Your Consciousness Can Connect With the Whole Universe, Groundbreaking New Research Suggests

This latest clue about the architecture of consciousness supports a Nobel-Prize winner’s theory about how quantum physics works in your brain.

A RECENT GROUNDBREAKING EXPERIMENT in which anesthesia was administered to rats has convinced scientists that tiny structures in the rodents’ brains are responsible for the experience of consciousness. To pull it off, these microscopic hollow tube structures, called “microtubules,” don’t rely on our everyday flavor of classical physics. Instead, experts believe, microtubules perform incredible operations in the quantum realm. Citing the work of earlier researchers, the study infers that the same kind of quantum operations are likely happening in human brains.

During their rat brain experiments, scientists at Wellesley College in Massachusetts gave the rodents isoflurane, a type of inhaled general anesthetic used to induce and maintain unconsciousness for medical procedures. One group of drugged rats also received microtubule-stabilizing drugs, while the other did not. The researchers discovered that the microtubule-stabilizing molecules kept the rats conscious for longer than the non-stabilized rats, which more quickly lost their “righting reflex,” or the ability to restore normal posture, according to their findings, published in the peer-reviewed journal eNeuro in August 2024.

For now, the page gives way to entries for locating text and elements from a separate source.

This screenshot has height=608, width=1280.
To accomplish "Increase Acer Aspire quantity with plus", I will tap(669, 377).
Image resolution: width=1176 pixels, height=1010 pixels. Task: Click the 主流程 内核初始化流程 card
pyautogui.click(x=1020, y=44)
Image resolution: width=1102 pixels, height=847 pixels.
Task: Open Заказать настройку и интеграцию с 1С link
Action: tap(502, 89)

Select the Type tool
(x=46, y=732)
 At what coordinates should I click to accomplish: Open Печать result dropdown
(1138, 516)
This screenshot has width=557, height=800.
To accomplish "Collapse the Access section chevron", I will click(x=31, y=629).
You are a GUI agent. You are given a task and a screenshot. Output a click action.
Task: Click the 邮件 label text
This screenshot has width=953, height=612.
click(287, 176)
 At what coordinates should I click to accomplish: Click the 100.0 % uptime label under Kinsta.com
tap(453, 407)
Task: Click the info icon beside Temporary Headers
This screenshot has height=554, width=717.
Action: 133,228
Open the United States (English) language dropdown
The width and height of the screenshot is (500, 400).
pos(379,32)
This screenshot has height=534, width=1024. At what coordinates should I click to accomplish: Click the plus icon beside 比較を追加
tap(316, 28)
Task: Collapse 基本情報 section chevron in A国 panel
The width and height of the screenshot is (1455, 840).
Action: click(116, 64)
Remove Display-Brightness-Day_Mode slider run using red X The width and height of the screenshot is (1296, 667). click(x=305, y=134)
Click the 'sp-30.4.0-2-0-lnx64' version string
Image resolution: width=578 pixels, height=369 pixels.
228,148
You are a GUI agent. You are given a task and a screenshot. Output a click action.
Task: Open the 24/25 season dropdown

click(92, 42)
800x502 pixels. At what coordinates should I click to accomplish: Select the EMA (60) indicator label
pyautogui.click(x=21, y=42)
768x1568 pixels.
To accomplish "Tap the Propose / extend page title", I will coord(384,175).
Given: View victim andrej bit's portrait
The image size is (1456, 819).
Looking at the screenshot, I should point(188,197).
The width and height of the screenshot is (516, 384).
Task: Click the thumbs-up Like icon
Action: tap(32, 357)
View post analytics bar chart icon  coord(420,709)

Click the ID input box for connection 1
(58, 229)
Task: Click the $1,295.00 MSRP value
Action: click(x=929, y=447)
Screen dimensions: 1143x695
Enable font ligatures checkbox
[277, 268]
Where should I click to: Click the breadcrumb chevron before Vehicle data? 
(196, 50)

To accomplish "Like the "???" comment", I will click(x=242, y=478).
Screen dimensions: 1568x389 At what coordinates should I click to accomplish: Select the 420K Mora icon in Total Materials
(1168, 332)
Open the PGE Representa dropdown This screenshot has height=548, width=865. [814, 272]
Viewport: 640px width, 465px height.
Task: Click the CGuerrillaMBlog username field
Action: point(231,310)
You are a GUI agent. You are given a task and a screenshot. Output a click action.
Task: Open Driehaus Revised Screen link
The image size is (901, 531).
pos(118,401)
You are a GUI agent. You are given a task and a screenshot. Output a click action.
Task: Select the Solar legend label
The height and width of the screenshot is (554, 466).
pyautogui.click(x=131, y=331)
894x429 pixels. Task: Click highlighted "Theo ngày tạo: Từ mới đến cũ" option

The Wellesley study is significant because the physical source of consciousness has been a mystery for decades. It’s a major step toward verifying a theory that our brains perform quantum operations, and that this ability generates our consciousness—an idea that’s been gaining traction over the past three decades.

The notion that quantum physics must be the underlying mechanism for consciousness first emerged in the 1990s, when Nobel Prize-winning physicist Roger Penrose, Ph.D., and anesthesiologist Stuart Hameroff, M.D., popularized the idea that neural microtubules enable quantum processes in our brain, giving rise to consciousness. Specifically, they postulated in a 1996 paper that consciousness may operate as a quantum wave passing through the brain’s microtubules. This is known as Orch OR theory, referring to the ability of microtubules to perform quantum computations through a mathematical process Penrose calls “objective reduction.”

In quantum physics, a particle does not exist in the way classical physics observes it, with a definite physical location. Instead, it exists as a cloud of probabilities. If it comes into contact with its environment, as when a measuring apparatus observes it, then the particle loses its “superposition” of multiple states. It collapses into a definite, measurable state, the state in which it was observed. Penrose hypothesized that “each time a quantum wave function collapses in this way in the brain, it gives rise to a moment of conscious experience.”

If this quantum theory of consciousness tied to microtubules turns out to be correct, it could revolutionize our understanding of consciousness and even strengthen the trailblazing theory that, on a quantum level, consciousness is capable of being in all places at the same time. In other words, it can exist everywhere simultaneously, suggesting that your own consciousness can hypothetically connect with quantum particles beyond your brain, maybe entangling with consciousness all across the universe.

MANY SCIENTISTS DISREGARD THE ORCH OR THEORY because quantum effects have only been produced in the lab under extremely cold temperatures. For example, our technology now includes quantum computers, but their operations rely on temperatures near absolute zero (around -273 degrees Celsius) to maintain their quantum states. The warm brain falls well outside those limits, at about 32–40 degrees Celsius (about 90–104 degrees Fahrenheit) in the deepest regions of the brain, according to a 2022 study. Yet, scientists have collected a promising set of data over the years indicating that certain quantum-level operations in animals and plants may actually be responsible for life’s functions.